As for the critical essays, I think the Journal was strongest when its stalwart critics wrote long think pieces. Gary Groth’s novella-length, keen-eyed piece about the relationship between Hunter S. Thompson and Ralph Steadman was superb as both portraiture and analysis. It gave a much livelier sense of what Thompson was like than the recent documentary Gonzo, or any of the other films about the notorious journalist.
Although many found it too long, I though the symposium on the Michaelis’ Schulz biography was important and necessary (full disclosure: I participated in the symposium). There were serious problems with that much-praised book, and it was good to get Monte Schulz’s objection to it in print for the record, so that future students of Peanuts won’t treat Michaelis as gospel.

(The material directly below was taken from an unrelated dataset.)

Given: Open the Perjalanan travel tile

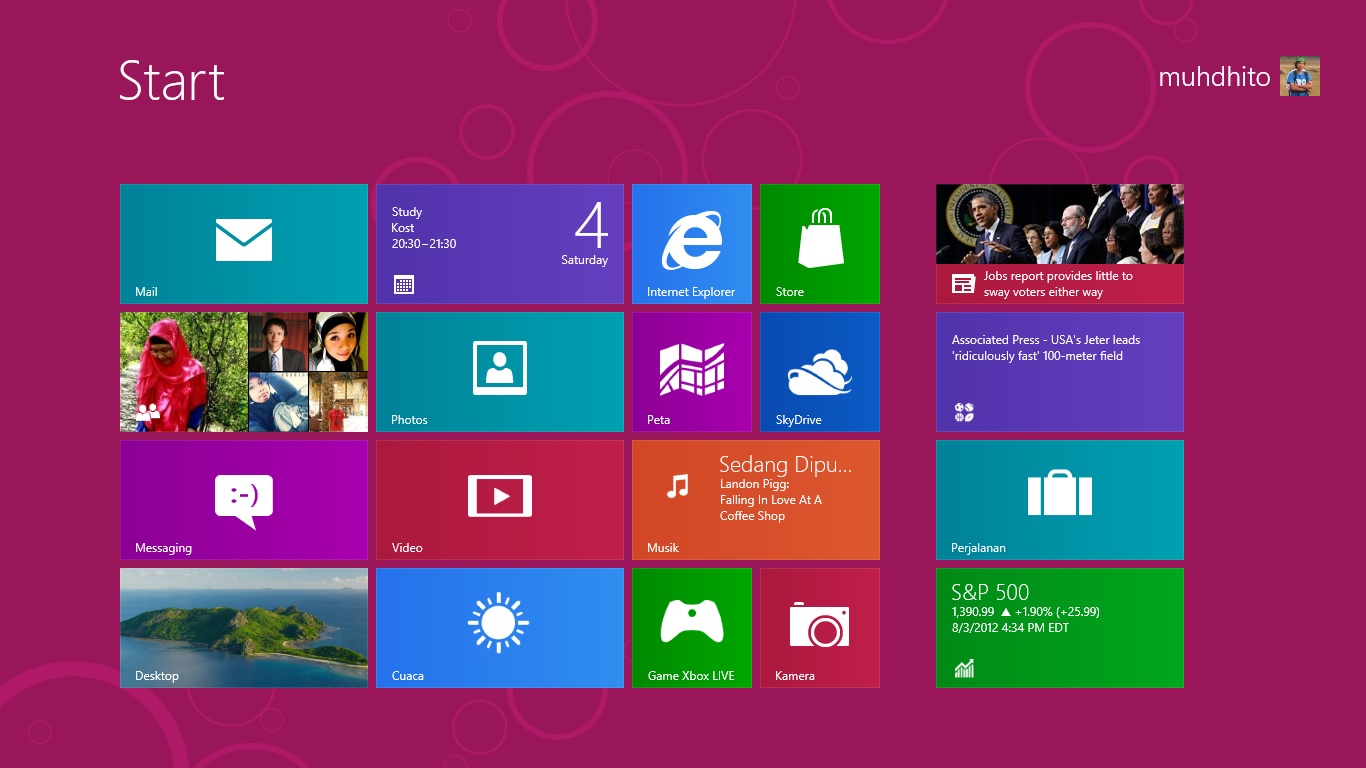Looking at the screenshot, I should [1059, 499].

Other strong pieces of writing were R. Fiore on Hajdu’s The Ten Cent Plague and Tim Kreider on Bill Mauldin. In general, Donald Phelps is the magazine’s most genial and idiosyncratic voice, although he often writes about things other than comics. I know many people have a hard time with Phelps’ rambling, quirky, allusive prose but his essays always give me a new way to look at art, something few critics can achieve. I have to confess though that I’ve never developed a taste for another dense Journal stylist, Ken Smith.

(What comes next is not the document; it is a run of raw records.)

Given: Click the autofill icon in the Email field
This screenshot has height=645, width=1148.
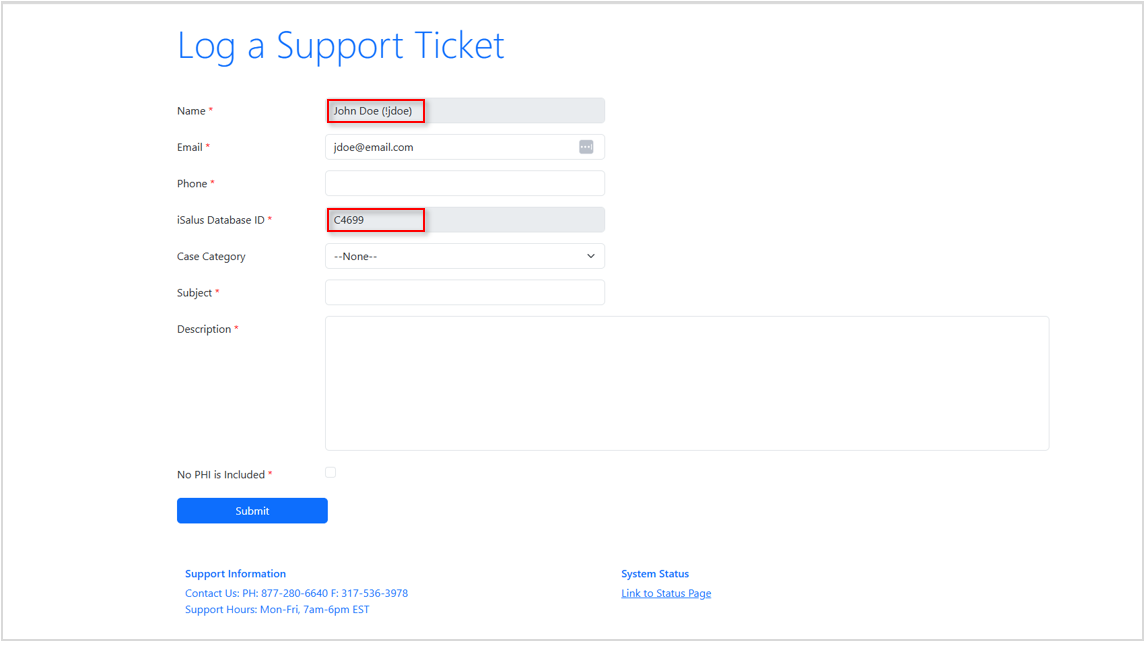Looking at the screenshot, I should point(586,147).
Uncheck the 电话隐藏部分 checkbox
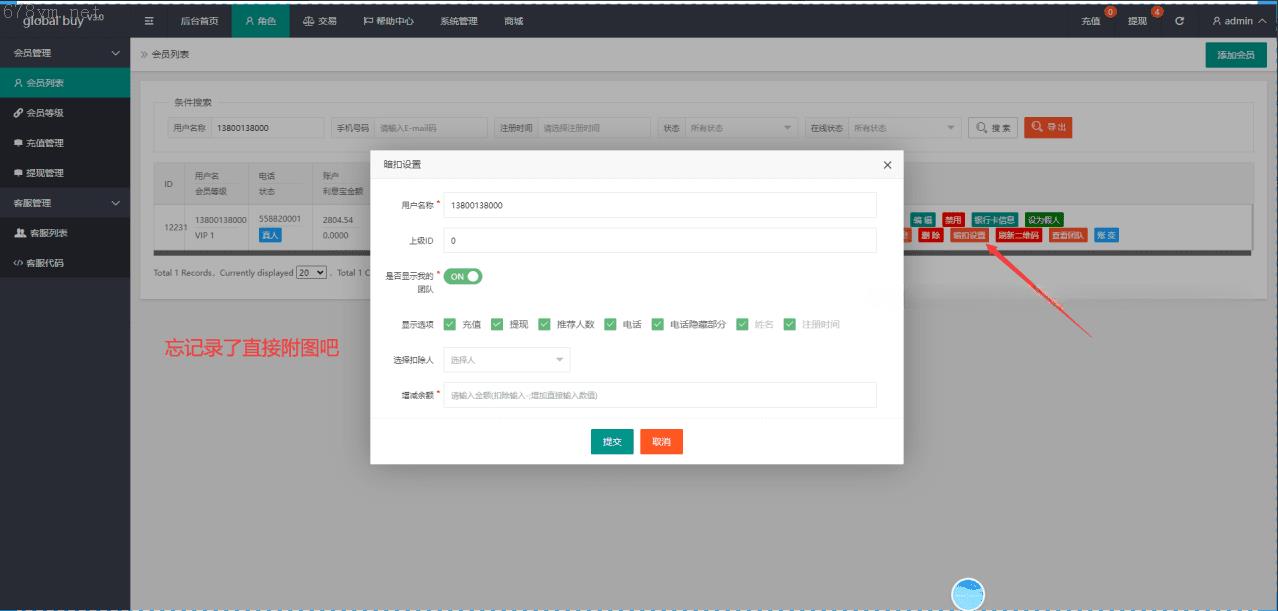 tap(658, 324)
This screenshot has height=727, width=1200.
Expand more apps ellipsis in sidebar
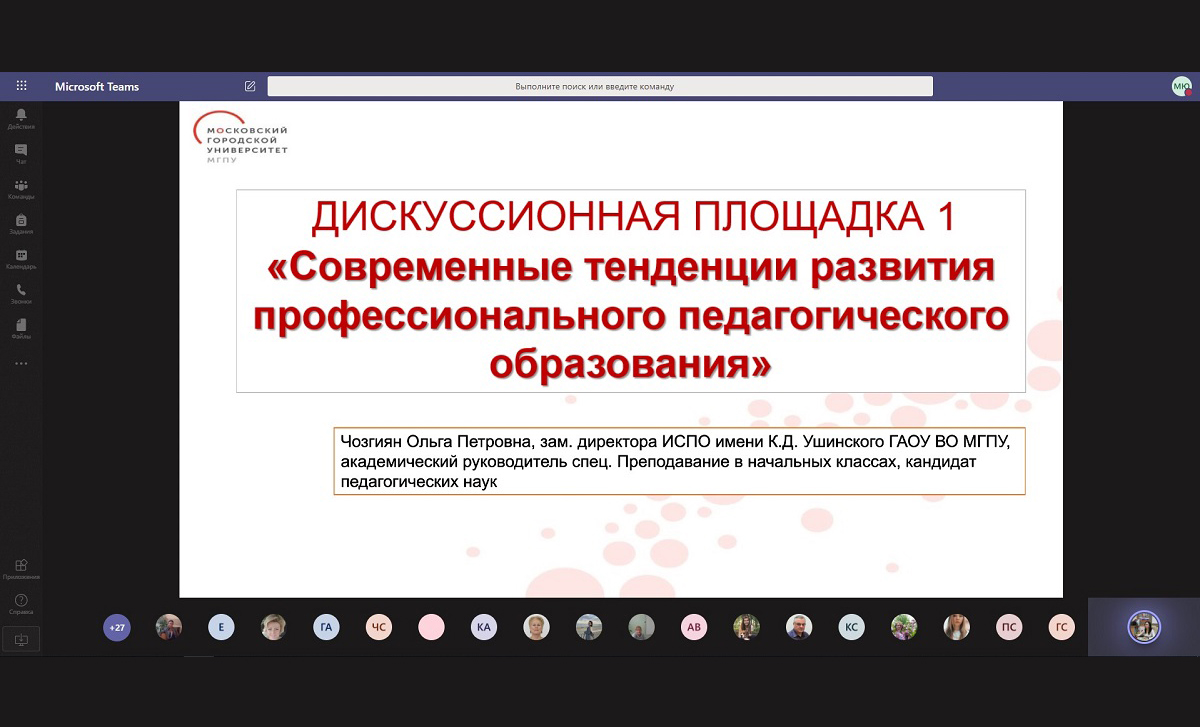(x=21, y=363)
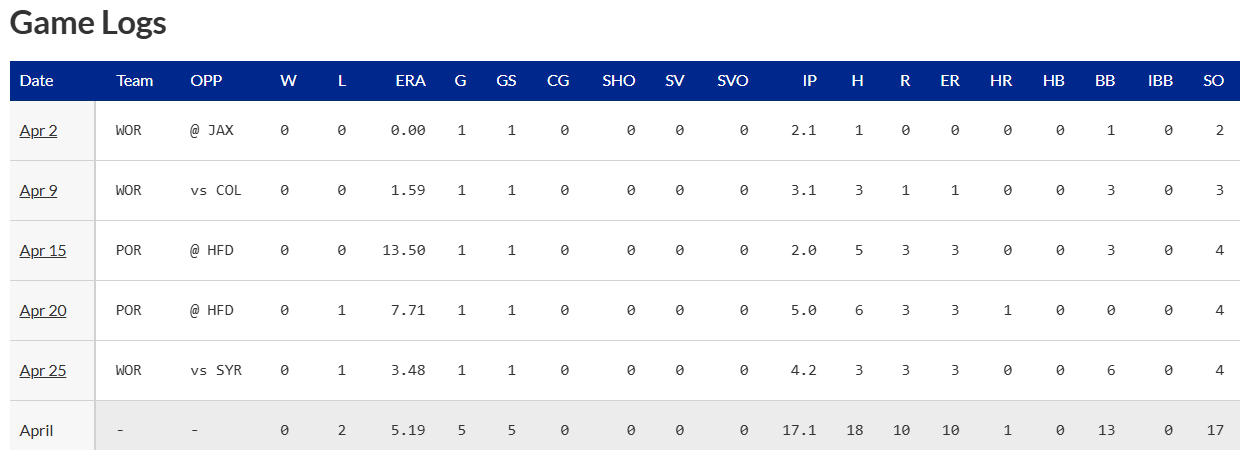The width and height of the screenshot is (1240, 450).
Task: Select the Apr 25 date link
Action: (43, 370)
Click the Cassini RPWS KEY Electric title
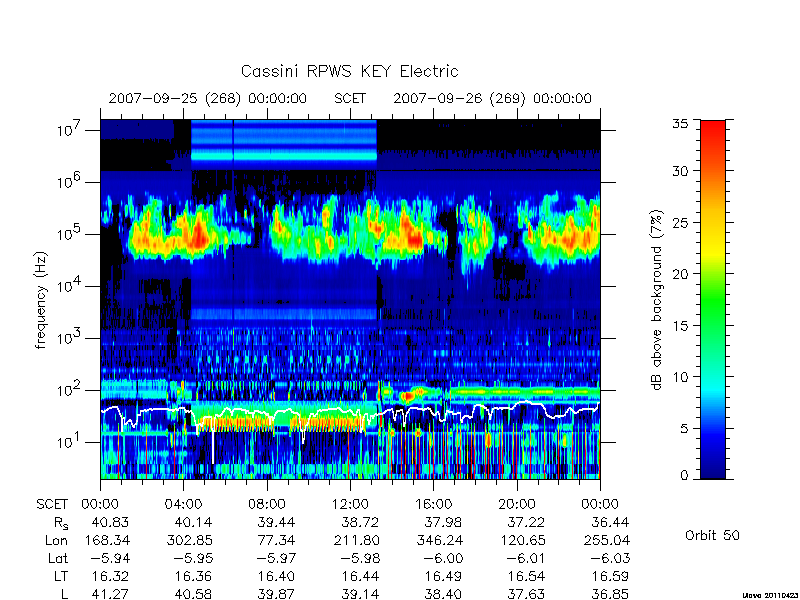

The strength of the magazine is in presenting essays that have a depth of analysis that can’t be found elsewhere. Most writing on comics tends to suffer from a shortness of breath: small reviews and bite-size blog postings. The Journal, at its best, doesn’t settle for such small snacks but offers a full-course meal.
Among its reviewers the Journal has a contingent of solid, trust-worthy writers: Kent Worcester, Rich Kreiner, Shaenon Garrity, and Kristian Williams, but they tend to get drowned out by crankier and less-informed critics, writers who mistake abrasiveness for insight. The magazine’s review section does seem too diffuse and scattershot. I’m never quite sure why some books get reviewed and others don’t. There’s a lot of good critics on the web now – Rob Clough comes to mind right way. The most promising prospect for the next incarnation of the Journal is to recruit these writers (I know Clough has already signed on).
Visually as well, the magazine has improved greatly in recent years. But if it comes out less frequently, there is more room for growth and experiment. Fantagraphics has a great design team which consistently puts together wonderful looking books. A Comics Journal that looks more like a book would be really exciting.
In terms of the print magazine, my strong sense is that the Comics Journal has always been strongest when Gary Groth has been most involved with it: his interviews with cartoonists have always set the gold standard in terms of being informed by the deepest research and asking the most searching questions. I’m thinking here of the classic and memorable conversations Groth has had with Chaykin, Crumb, Gil Kane, Jules Feiffer and many other creators. Now Groth is of course a very busy many with many broths to attend to, so the amount of time he gives to the Journal has wavered. But with two issues a year to put out, he should be able to reshape the magazine into something more closely resembling his own sensibility.
The Journal has often been accused of being just a mouthpiece for Groth’s opinions. To my mind, it’s regrettable that the Journal hasn’t often enough been Grothian enough.